## Stated exercise
Swap "Search Count" for "Result Count" in the records from the line with "Screen dimensions: 471x301" to the line with "Action: (x=487, y=580)", and write those lines out again with nothing else changed. Leave the pictures out.

Records of locating words and elements:
- - -

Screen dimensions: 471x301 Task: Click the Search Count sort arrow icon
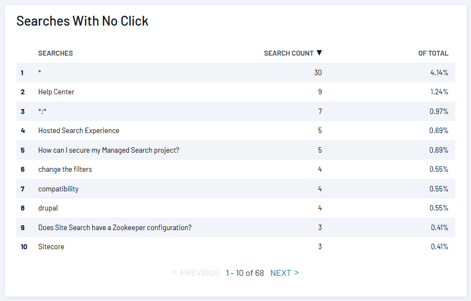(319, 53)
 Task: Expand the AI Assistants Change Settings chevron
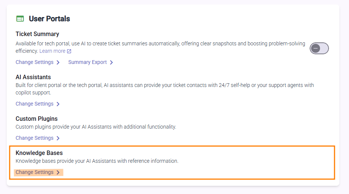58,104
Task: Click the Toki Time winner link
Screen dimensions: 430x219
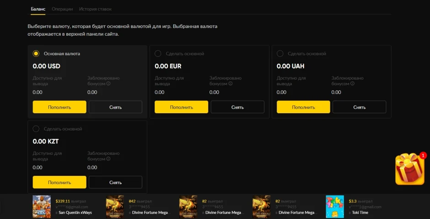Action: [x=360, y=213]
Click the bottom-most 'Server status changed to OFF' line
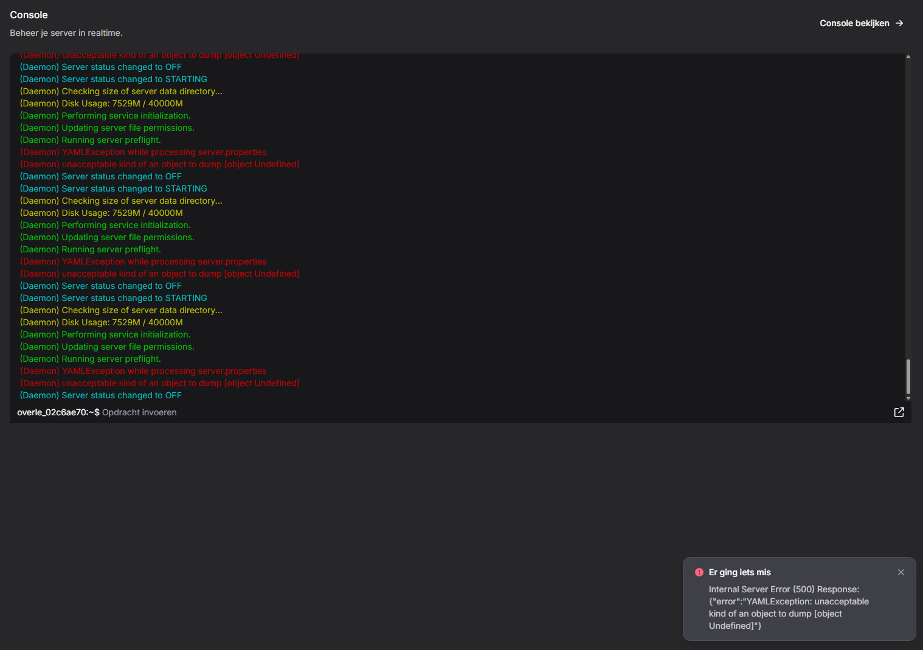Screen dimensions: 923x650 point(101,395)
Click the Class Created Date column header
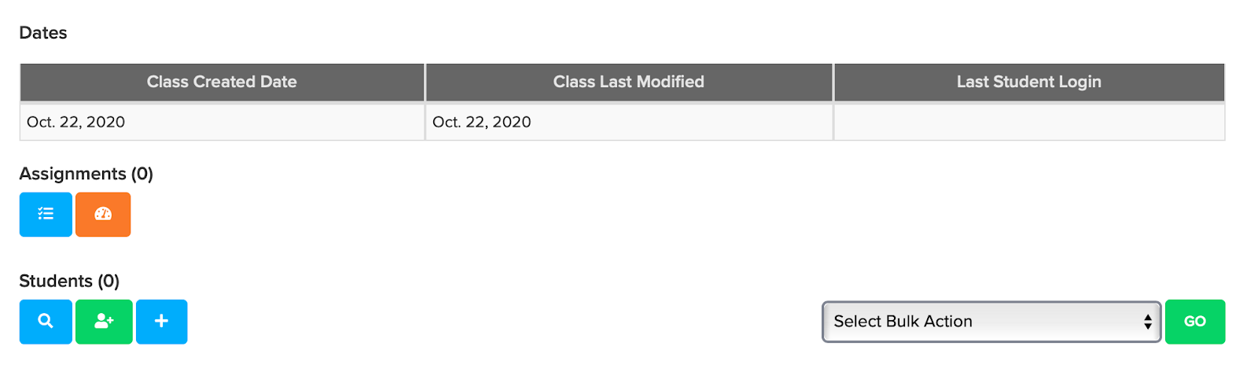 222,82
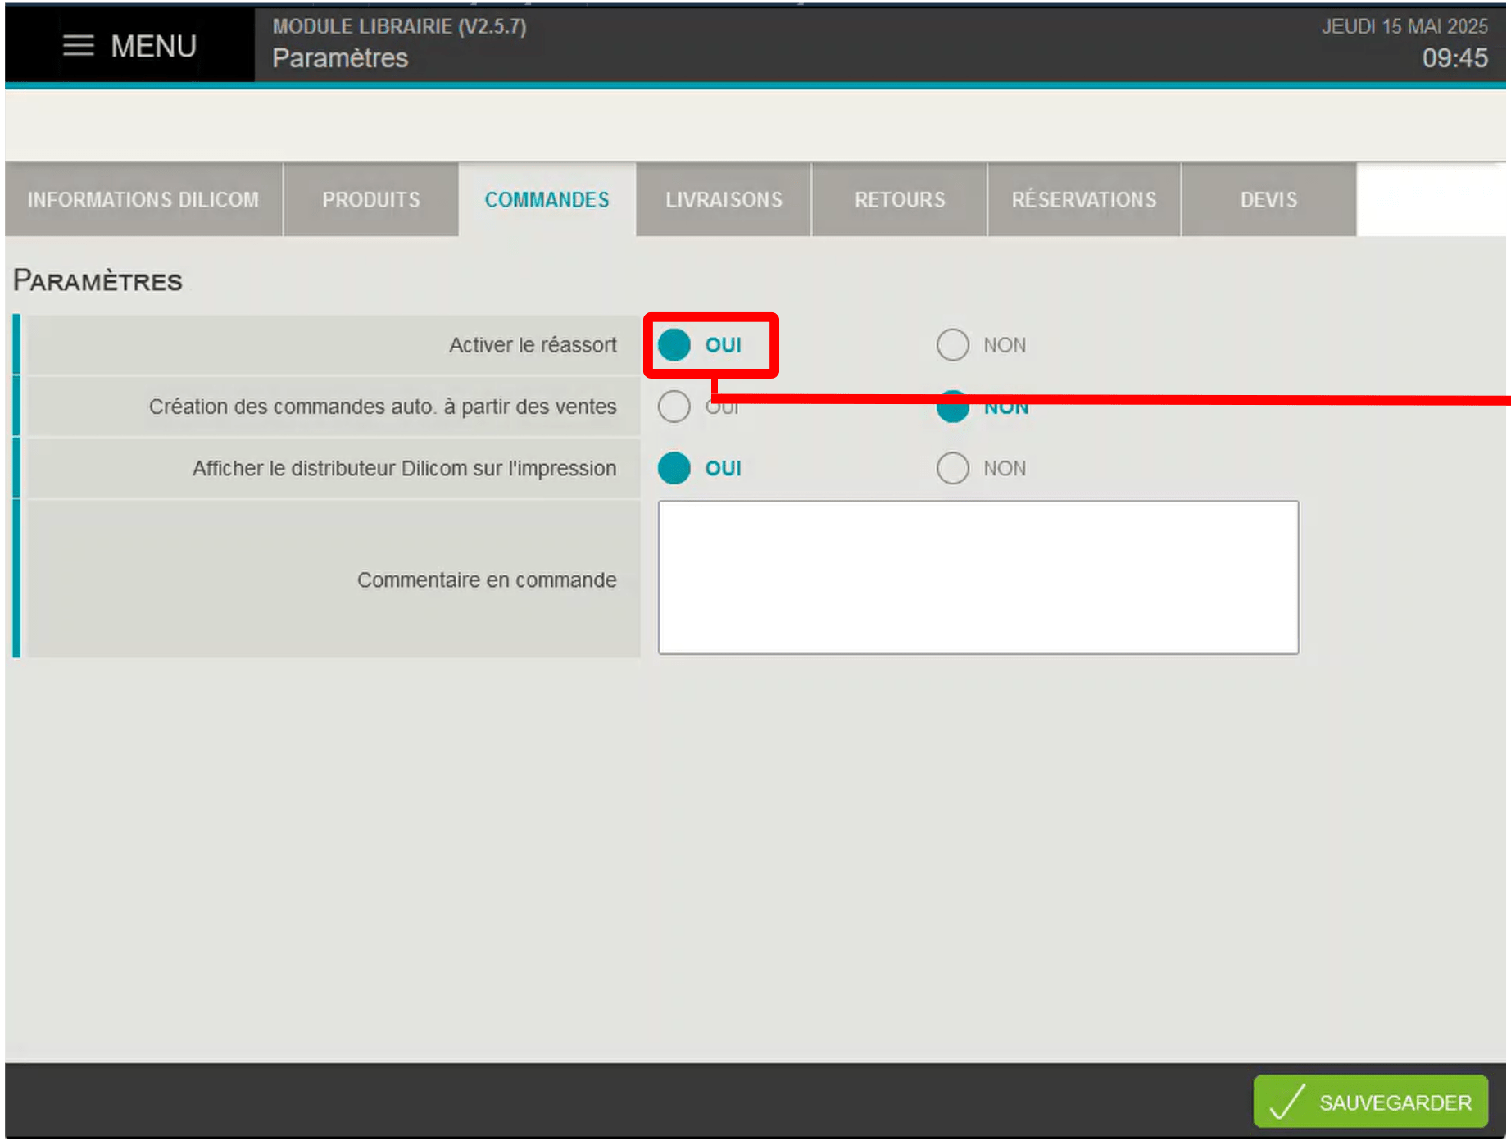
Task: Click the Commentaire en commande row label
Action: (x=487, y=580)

- - -

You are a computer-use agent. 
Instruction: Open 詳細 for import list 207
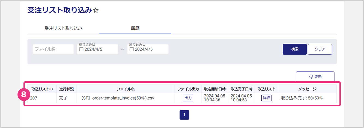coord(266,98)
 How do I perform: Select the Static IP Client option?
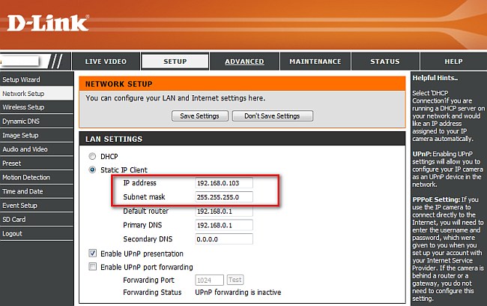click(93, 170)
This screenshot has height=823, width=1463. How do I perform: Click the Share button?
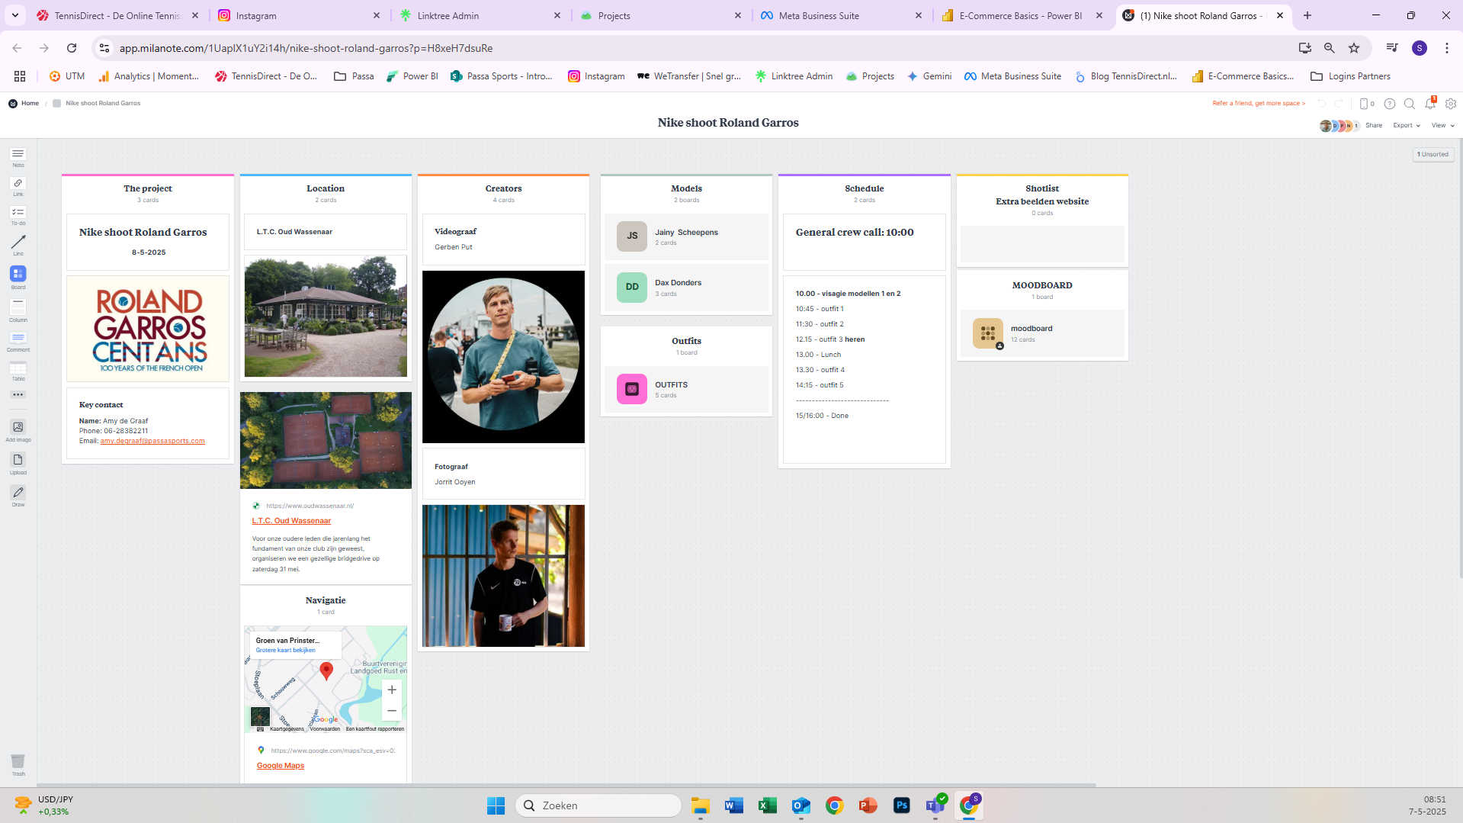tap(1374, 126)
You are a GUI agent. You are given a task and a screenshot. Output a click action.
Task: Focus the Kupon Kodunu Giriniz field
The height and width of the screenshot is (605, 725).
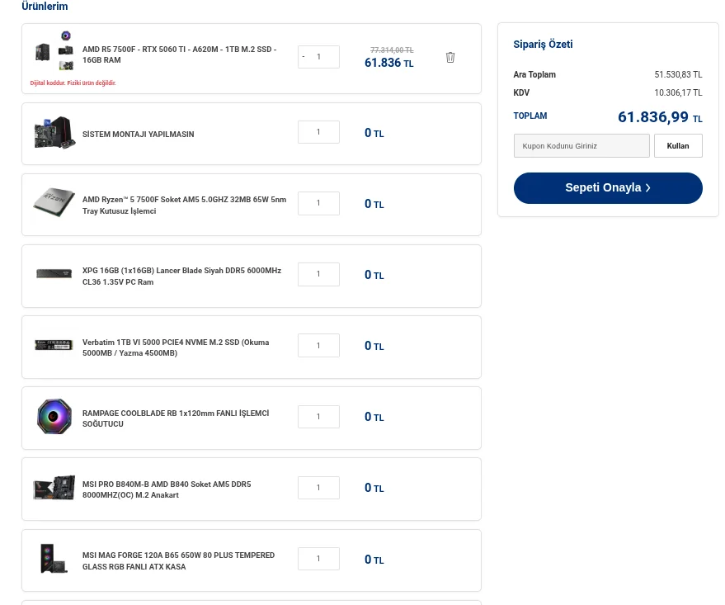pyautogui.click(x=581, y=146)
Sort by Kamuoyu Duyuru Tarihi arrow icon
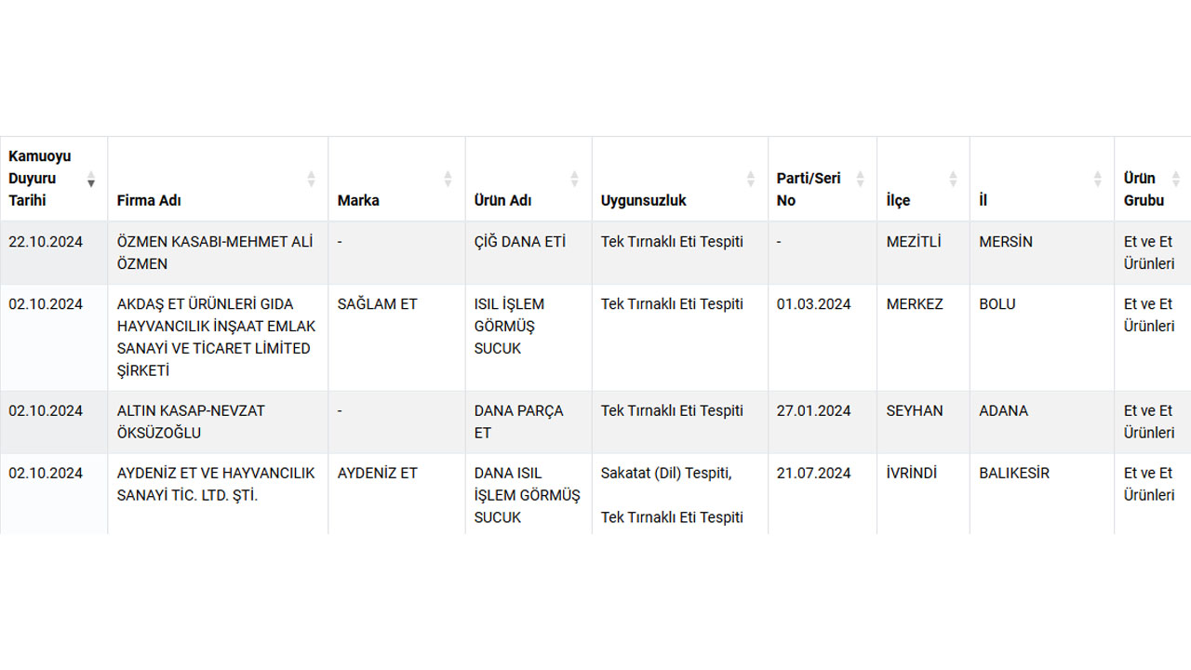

- - -

## Complete answer
Screen dimensions: 471x301 Task: Click the Result Count sort arrow icon
(319, 53)
 Task: Expand the AI Assistants Change Settings chevron
58,104
Task: Click the Toki Time winner link
Screen dimensions: 430x219
Action: [x=360, y=213]
Click the bottom-most 'Server status changed to OFF' line
Screen dimensions: 923x650 point(101,395)
Click the Class Created Date column header
 222,82
Task: Click the Commentaire en commande row label
Action: (x=487, y=580)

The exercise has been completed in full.